Problem –
Work through the entries below and show every line in which "computer" is found.

Provided material –
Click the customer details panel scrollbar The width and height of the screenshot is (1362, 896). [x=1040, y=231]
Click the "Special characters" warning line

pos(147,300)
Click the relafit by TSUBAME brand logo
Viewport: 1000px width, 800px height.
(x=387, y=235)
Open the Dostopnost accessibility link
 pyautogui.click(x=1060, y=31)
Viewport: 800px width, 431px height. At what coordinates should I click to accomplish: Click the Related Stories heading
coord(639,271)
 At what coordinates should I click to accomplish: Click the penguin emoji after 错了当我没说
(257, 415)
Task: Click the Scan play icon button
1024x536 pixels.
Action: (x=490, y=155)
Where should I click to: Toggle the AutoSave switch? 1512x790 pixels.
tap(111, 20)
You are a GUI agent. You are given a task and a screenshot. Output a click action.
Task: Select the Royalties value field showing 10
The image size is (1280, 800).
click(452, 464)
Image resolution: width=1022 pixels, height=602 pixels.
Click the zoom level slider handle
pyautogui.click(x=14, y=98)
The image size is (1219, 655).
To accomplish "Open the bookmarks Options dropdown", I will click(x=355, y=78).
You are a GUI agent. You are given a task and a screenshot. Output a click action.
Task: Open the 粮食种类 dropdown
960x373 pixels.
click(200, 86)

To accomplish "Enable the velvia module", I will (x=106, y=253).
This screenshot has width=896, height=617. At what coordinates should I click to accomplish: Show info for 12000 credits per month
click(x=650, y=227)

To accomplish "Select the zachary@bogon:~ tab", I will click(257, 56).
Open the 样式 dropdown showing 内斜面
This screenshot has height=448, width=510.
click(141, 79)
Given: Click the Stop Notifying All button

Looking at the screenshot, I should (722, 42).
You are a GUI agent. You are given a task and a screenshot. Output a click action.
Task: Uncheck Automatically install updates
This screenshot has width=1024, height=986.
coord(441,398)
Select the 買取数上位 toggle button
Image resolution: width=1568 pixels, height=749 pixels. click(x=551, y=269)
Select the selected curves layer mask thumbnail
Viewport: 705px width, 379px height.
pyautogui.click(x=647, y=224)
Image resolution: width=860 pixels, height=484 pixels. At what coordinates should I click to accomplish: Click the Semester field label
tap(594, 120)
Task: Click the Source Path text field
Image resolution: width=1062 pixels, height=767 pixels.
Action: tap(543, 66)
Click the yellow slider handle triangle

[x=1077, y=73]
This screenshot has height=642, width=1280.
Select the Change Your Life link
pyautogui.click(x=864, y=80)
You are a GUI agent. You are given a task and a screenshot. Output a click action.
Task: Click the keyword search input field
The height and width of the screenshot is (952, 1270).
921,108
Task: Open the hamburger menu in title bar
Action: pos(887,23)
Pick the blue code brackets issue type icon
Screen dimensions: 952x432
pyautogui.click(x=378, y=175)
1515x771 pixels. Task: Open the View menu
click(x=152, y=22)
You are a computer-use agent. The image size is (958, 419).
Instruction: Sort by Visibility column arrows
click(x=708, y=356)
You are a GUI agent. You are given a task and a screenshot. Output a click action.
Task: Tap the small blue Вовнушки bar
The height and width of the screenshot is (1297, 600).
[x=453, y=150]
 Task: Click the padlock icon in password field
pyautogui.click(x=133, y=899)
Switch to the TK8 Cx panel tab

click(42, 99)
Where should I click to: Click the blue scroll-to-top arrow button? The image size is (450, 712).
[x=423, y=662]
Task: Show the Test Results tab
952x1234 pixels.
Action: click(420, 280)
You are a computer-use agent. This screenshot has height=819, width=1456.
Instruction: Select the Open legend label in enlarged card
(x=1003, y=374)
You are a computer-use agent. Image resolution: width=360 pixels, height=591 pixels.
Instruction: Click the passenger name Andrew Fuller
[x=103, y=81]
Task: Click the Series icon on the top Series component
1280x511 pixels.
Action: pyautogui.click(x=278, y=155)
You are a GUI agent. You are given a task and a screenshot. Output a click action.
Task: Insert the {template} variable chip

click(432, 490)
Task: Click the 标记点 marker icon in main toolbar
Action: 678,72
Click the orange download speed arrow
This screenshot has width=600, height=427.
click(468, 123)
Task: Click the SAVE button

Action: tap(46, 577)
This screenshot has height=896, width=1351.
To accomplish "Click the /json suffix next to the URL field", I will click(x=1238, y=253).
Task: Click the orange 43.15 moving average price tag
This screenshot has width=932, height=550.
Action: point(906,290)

Finished exercise –
You are a computer-use agent. The image size is (958, 419).
You are a computer-use agent. This screenshot has height=819, width=1456.
You are a computer-use agent. Image resolution: width=360 pixels, height=591 pixels.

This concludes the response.